## Trecho citado:
________________________
Sylvia Plath se matou aos 30 anos de idade. Era uma garota, praticamente. Hoje seria imperdoável, uma vez que poetas suicidas não existem e não influenciam clãs de admiradores indiscutíveis. Como escritora, Sylvia estava à frente de seu tempo. Como mulher, à frente de todos os tempos. Entendeu mistérios da maternidade que são tão obscuros quanto é possível imaginar, e foi uma mãe tão cuidadosa que se retirou de cena apenas depois de garantir que seus filhos estavam seguros. Sua morte, metódica e calculada, foi realizada de maneira poética. Tudo à sua volta foi isolado, pelos mecanismos técnicos viáveis, para que, solitária, privasse a si mesma de respirar o bendito ar de vida que nos sustenta e nutre.
Elementos profundamente simbólicos e delicados envolvem a poesia de Sylvia Plath. Uma combinação perigosa de temas bélicos, como choro de criança, repulsa aos hábitos, desamor e mágoa, rancor pelo pai, observações ácidas de elementos comuns da vida, exuberâncias na apresentação de formas criadas pela natureza, como as ondas do mar, e uma visão muito sutil da dor e angústia causadas pelo regime nazista que marcou a Europa em sua época, somam-se ao seu texto grandemente poético, atual e terrível.
Sylvia é porta-voz de uma classe de seres capazes de penetrar em camadas muito internas do sentimento, do comportamento e da expectativa. A poesia crua, brutal e dolorida de Plath é o reflexo direto de sua mente rápida, inteligente e incomum. Exatamente por isso, ela era uma suicida. O mundo não comporta cérebros assim. Seu problema é a certeza, o conhecimento do mundo, de seu momento e de seus inquilinos, os seus vizinhos. É a sabedoria de que nenhuma filosofia vai superar uma dor causada pelo autoconhecimento, pela certeza de que os humanos (alguns humanos) foram dotados de uma incapacidade intrínseca de suportar uma carga grande demais. Sylvia sabia que, ao contrário das formigas, os humanos não carregam uma carga dez vezes maior que o seu próprio peso. Somos delicados, únicos e necessitamos superar a decadência das horas que determina a intensidade das obrigações impostas. Seu maior problema não era ignorar a realidade, mas compreendê-la demais.
________________________
## Registros:

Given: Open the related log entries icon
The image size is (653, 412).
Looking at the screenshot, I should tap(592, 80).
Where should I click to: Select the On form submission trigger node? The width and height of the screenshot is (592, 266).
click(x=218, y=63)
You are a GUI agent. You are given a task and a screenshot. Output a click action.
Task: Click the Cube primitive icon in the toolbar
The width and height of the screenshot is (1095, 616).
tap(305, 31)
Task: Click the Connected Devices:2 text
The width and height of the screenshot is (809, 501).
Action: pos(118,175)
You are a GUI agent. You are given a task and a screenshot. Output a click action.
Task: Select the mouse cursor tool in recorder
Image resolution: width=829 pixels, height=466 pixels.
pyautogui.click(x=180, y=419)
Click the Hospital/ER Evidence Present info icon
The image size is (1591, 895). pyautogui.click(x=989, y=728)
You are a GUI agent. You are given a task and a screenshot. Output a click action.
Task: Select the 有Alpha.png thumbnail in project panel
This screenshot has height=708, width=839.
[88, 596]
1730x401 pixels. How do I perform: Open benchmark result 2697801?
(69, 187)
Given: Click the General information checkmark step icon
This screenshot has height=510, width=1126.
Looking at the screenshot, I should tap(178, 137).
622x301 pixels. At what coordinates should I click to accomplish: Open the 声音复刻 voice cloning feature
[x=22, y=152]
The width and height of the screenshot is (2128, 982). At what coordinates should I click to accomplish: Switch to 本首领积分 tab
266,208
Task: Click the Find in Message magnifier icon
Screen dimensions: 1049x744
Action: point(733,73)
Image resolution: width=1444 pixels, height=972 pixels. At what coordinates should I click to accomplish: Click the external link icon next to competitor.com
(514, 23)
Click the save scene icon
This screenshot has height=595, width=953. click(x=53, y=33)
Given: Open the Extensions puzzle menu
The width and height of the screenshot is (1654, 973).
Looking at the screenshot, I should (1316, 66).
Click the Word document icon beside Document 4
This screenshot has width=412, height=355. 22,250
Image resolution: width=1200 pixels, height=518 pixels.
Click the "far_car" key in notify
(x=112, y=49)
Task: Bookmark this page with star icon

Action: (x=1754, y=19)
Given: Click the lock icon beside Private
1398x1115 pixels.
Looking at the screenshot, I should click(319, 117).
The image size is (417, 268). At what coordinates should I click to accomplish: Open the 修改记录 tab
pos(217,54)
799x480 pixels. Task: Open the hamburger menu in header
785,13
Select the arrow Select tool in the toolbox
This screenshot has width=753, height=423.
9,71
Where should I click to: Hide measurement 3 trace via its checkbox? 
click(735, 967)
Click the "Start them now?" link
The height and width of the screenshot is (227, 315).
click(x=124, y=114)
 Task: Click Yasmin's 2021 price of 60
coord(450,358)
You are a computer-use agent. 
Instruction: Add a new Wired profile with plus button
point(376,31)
________________________
## Tarefa A:
Responda com base no texto sobre Sylvia Plath:
(i) Com quantos anos de idade Sylvia Plath se matou?
(ii) Qual exemplo acompanha a expressão "exuberâncias na apresentação de formas criadas pela natureza"?
(iii) Qual era o maior problema de Sylvia, segundo a última frase do texto?
## Tarefa B:
Prossiga com o texto sobre Sylvia Plath a partir da última frase apresentada.

## Resposta da tarefa A:
(i) Aos 30 anos de idade.
(ii) As ondas do mar.
(iii) Não era ignorar a realidade, mas compreendê-la demais.

## Resposta da tarefa B:
A poesia de Sylvia se desdobra em contemplar o grotesco, como crítica absoluta da futilidade de situações cotidianas e, ao mesmo tempo, a beleza do simples. Aqui temos os cinco melhores poemas (uma análise pessoal) de Sylvia Plath, que funcionam como um apanhado de sua carreira. Desde os poemas mais confessionais e diretos até os mais simbólicos e herméticos. Os poemas de Sylvia são de difícil tradução. As versões que seguem são traduções muito competentes e excelentes, feitas por Marília Garcia, e conferem aos poemas personalidade e estilo, que salvam a essência e a cultura de que são dotados e garantem a beleza e o deslumbramento dos originais em inglês.
Lady Lazarus
Este poema é um ícone do estilo confessional. Plath aborda sua relação com a morte e com o renascimento simbólico após tentativas de suicídio. A voz lírica assume um tom quase performático, de provocação ao leitor e à sociedade.
Eu fiz
outra vez.
Um ano
a cada dez
repito o feito —
tipo um milagre encarnado,
minha pele reluz
como um abajur nazista,
meu pé direito
um peso de papel
e meu rosto apático,
fino lenço judeu.
Arranque o pano,
o meu carrasco.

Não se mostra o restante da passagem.